Reproduce the whole listing that follows, exactly as it stands.
'''
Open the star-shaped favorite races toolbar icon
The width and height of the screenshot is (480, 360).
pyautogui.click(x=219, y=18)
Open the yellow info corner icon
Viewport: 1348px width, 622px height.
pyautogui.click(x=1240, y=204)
'''
> _EXERCISE SOLUTION_
Open the star-shaped favorite races toolbar icon
The width and height of the screenshot is (480, 360).
pyautogui.click(x=219, y=18)
Open the yellow info corner icon
Viewport: 1348px width, 622px height.
pyautogui.click(x=1240, y=204)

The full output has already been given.